Source material below:

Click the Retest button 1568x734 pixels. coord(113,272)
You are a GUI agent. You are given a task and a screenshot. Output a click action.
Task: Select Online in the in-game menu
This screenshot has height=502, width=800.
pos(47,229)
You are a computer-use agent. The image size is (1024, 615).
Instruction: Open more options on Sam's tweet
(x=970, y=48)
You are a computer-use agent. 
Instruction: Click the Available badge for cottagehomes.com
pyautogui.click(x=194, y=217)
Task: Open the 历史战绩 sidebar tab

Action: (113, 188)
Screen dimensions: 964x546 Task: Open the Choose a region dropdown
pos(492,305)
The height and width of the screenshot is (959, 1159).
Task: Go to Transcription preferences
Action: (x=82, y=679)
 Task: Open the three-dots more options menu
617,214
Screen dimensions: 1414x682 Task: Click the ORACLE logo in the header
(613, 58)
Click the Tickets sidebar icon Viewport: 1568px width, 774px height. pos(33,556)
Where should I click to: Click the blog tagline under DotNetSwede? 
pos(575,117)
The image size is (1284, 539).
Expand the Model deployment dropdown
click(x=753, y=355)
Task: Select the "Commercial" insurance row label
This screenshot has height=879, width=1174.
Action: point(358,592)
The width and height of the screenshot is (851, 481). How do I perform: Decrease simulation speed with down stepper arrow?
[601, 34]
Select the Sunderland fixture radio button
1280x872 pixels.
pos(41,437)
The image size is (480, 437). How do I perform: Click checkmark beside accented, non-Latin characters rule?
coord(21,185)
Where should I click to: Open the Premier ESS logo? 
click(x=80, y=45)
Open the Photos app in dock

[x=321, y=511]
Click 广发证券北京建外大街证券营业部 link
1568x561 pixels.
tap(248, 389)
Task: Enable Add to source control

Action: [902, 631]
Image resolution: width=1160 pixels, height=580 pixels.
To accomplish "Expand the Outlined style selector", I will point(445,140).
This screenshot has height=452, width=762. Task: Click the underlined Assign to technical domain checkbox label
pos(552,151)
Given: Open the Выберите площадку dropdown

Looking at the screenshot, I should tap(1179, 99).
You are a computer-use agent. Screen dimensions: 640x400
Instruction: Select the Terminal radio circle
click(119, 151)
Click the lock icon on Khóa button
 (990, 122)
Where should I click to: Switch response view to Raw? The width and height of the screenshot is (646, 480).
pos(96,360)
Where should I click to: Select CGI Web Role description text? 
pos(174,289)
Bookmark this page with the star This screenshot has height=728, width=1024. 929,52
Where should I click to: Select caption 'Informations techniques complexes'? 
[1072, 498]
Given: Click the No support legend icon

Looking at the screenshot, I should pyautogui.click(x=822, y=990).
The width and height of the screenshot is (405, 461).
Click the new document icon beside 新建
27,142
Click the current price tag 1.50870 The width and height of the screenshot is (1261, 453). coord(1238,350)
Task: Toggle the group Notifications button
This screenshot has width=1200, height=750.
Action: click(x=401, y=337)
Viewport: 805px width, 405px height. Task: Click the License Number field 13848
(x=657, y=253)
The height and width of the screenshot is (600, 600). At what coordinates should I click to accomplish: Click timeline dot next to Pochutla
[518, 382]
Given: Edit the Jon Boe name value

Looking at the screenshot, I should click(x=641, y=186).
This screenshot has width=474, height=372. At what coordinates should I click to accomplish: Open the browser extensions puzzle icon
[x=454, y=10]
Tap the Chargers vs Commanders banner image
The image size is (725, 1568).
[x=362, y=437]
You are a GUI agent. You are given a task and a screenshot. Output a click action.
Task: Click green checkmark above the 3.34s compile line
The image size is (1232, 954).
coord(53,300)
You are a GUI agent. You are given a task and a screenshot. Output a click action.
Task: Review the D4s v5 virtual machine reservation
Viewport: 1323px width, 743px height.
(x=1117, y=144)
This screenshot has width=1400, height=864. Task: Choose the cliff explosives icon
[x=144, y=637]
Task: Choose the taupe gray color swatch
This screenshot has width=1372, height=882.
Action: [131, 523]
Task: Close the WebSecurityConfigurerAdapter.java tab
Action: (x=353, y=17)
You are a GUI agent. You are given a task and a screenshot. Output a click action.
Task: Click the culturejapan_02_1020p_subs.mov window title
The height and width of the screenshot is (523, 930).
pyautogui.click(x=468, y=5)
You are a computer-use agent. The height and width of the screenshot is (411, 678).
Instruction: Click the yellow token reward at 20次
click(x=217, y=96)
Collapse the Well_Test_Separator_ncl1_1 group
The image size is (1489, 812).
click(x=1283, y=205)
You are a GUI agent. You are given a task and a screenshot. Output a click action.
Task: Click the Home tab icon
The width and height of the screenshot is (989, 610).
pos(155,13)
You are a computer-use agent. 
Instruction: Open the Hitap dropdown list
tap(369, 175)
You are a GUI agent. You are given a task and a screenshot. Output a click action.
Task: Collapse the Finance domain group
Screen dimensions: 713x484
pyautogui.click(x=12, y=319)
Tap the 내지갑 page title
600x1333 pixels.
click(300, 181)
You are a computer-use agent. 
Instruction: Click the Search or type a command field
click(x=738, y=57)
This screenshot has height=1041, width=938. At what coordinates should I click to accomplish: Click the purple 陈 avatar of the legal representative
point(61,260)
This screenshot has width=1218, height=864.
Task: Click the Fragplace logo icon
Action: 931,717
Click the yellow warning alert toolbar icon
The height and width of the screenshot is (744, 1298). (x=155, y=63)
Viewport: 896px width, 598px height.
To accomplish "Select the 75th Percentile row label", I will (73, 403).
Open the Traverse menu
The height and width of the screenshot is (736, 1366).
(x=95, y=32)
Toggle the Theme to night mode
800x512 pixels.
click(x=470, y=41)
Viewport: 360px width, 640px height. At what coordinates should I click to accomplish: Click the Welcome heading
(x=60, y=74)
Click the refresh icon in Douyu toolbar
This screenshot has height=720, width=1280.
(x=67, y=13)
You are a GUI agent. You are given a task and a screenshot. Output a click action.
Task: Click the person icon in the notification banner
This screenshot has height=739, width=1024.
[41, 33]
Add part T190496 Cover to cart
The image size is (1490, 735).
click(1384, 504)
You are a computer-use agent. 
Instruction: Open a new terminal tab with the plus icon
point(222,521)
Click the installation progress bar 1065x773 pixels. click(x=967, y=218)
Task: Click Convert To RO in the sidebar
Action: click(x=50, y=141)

End of Source material.

Please write out the data again exactly as it stands.

### Task result
Click the Retest button 1568x734 pixels. coord(113,272)
You are a GUI agent. You are given a task and a screenshot. Output a click action.
Task: Select Online in the in-game menu
This screenshot has height=502, width=800.
pos(47,229)
You are a computer-use agent. The image size is (1024, 615).
Instruction: Open more options on Sam's tweet
(x=970, y=48)
You are a computer-use agent. 
Instruction: Click the Available badge for cottagehomes.com
pyautogui.click(x=194, y=217)
Task: Open the 历史战绩 sidebar tab

Action: (113, 188)
Screen dimensions: 964x546 Task: Open the Choose a region dropdown
pos(492,305)
The height and width of the screenshot is (959, 1159).
Task: Go to Transcription preferences
Action: (x=82, y=679)
 Task: Open the three-dots more options menu
617,214
Screen dimensions: 1414x682 Task: Click the ORACLE logo in the header
(613, 58)
Click the Tickets sidebar icon Viewport: 1568px width, 774px height. pos(33,556)
Where should I click to: Click the blog tagline under DotNetSwede? 
pos(575,117)
The image size is (1284, 539).
Expand the Model deployment dropdown
click(x=753, y=355)
Task: Select the "Commercial" insurance row label
This screenshot has height=879, width=1174.
Action: point(358,592)
The width and height of the screenshot is (851, 481). How do I perform: Decrease simulation speed with down stepper arrow?
[601, 34]
Select the Sunderland fixture radio button
1280x872 pixels.
pos(41,437)
The image size is (480, 437). How do I perform: Click checkmark beside accented, non-Latin characters rule?
coord(21,185)
Where should I click to: Open the Premier ESS logo? 
click(x=80, y=45)
Open the Photos app in dock

[x=321, y=511]
Click 广发证券北京建外大街证券营业部 link
1568x561 pixels.
tap(248, 389)
Task: Enable Add to source control

Action: [902, 631]
Image resolution: width=1160 pixels, height=580 pixels.
To accomplish "Expand the Outlined style selector", I will point(445,140).
This screenshot has height=452, width=762. Task: Click the underlined Assign to technical domain checkbox label
pos(552,151)
Given: Open the Выберите площадку dropdown

Looking at the screenshot, I should tap(1179, 99).
You are a computer-use agent. Screen dimensions: 640x400
Instruction: Select the Terminal radio circle
click(119, 151)
Click the lock icon on Khóa button
 (990, 122)
Where should I click to: Switch response view to Raw? The width and height of the screenshot is (646, 480).
pos(96,360)
Where should I click to: Select CGI Web Role description text? 
pos(174,289)
Bookmark this page with the star This screenshot has height=728, width=1024. 929,52
Where should I click to: Select caption 'Informations techniques complexes'? 
[1072, 498]
Given: Click the No support legend icon

Looking at the screenshot, I should pyautogui.click(x=822, y=990).
The width and height of the screenshot is (405, 461).
Click the new document icon beside 新建
27,142
Click the current price tag 1.50870 The width and height of the screenshot is (1261, 453). coord(1238,350)
Task: Toggle the group Notifications button
This screenshot has width=1200, height=750.
Action: click(x=401, y=337)
Viewport: 805px width, 405px height. Task: Click the License Number field 13848
(x=657, y=253)
The height and width of the screenshot is (600, 600). At what coordinates should I click to accomplish: Click timeline dot next to Pochutla
[518, 382]
Given: Edit the Jon Boe name value

Looking at the screenshot, I should click(x=641, y=186).
This screenshot has width=474, height=372. At what coordinates should I click to accomplish: Open the browser extensions puzzle icon
[x=454, y=10]
Tap the Chargers vs Commanders banner image
The image size is (725, 1568).
[x=362, y=437]
You are a GUI agent. You are given a task and a screenshot. Output a click action.
Task: Click green checkmark above the 3.34s compile line
The image size is (1232, 954).
coord(53,300)
You are a GUI agent. You are given a task and a screenshot. Output a click action.
Task: Review the D4s v5 virtual machine reservation
Viewport: 1323px width, 743px height.
(x=1117, y=144)
This screenshot has width=1400, height=864. Task: Choose the cliff explosives icon
[x=144, y=637]
Task: Choose the taupe gray color swatch
This screenshot has width=1372, height=882.
Action: [131, 523]
Task: Close the WebSecurityConfigurerAdapter.java tab
Action: (x=353, y=17)
You are a GUI agent. You are given a task and a screenshot. Output a click action.
Task: Click the culturejapan_02_1020p_subs.mov window title
The height and width of the screenshot is (523, 930).
pyautogui.click(x=468, y=5)
You are a computer-use agent. The height and width of the screenshot is (411, 678).
Instruction: Click the yellow token reward at 20次
click(x=217, y=96)
Collapse the Well_Test_Separator_ncl1_1 group
The image size is (1489, 812).
click(x=1283, y=205)
You are a GUI agent. You are given a task and a screenshot. Output a click action.
Task: Click the Home tab icon
The width and height of the screenshot is (989, 610).
pos(155,13)
You are a computer-use agent. 
Instruction: Open the Hitap dropdown list
tap(369, 175)
You are a GUI agent. You are given a task and a screenshot. Output a click action.
Task: Collapse the Finance domain group
Screen dimensions: 713x484
pyautogui.click(x=12, y=319)
Tap the 내지갑 page title
600x1333 pixels.
click(300, 181)
You are a computer-use agent. 
Instruction: Click the Search or type a command field
click(x=738, y=57)
This screenshot has height=1041, width=938. At what coordinates should I click to accomplish: Click the purple 陈 avatar of the legal representative
point(61,260)
This screenshot has width=1218, height=864.
Task: Click the Fragplace logo icon
Action: 931,717
Click the yellow warning alert toolbar icon
The height and width of the screenshot is (744, 1298). (x=155, y=63)
Viewport: 896px width, 598px height.
To accomplish "Select the 75th Percentile row label", I will (73, 403).
Open the Traverse menu
The height and width of the screenshot is (736, 1366).
(x=95, y=32)
Toggle the Theme to night mode
800x512 pixels.
click(x=470, y=41)
Viewport: 360px width, 640px height. At what coordinates should I click to accomplish: Click the Welcome heading
(x=60, y=74)
Click the refresh icon in Douyu toolbar
This screenshot has height=720, width=1280.
(x=67, y=13)
You are a GUI agent. You are given a task and a screenshot. Output a click action.
Task: Click the person icon in the notification banner
This screenshot has height=739, width=1024.
[41, 33]
Add part T190496 Cover to cart
The image size is (1490, 735).
click(1384, 504)
You are a computer-use agent. 
Instruction: Open a new terminal tab with the plus icon
point(222,521)
Click the installation progress bar 1065x773 pixels. click(x=967, y=218)
Task: Click Convert To RO in the sidebar
Action: click(x=50, y=141)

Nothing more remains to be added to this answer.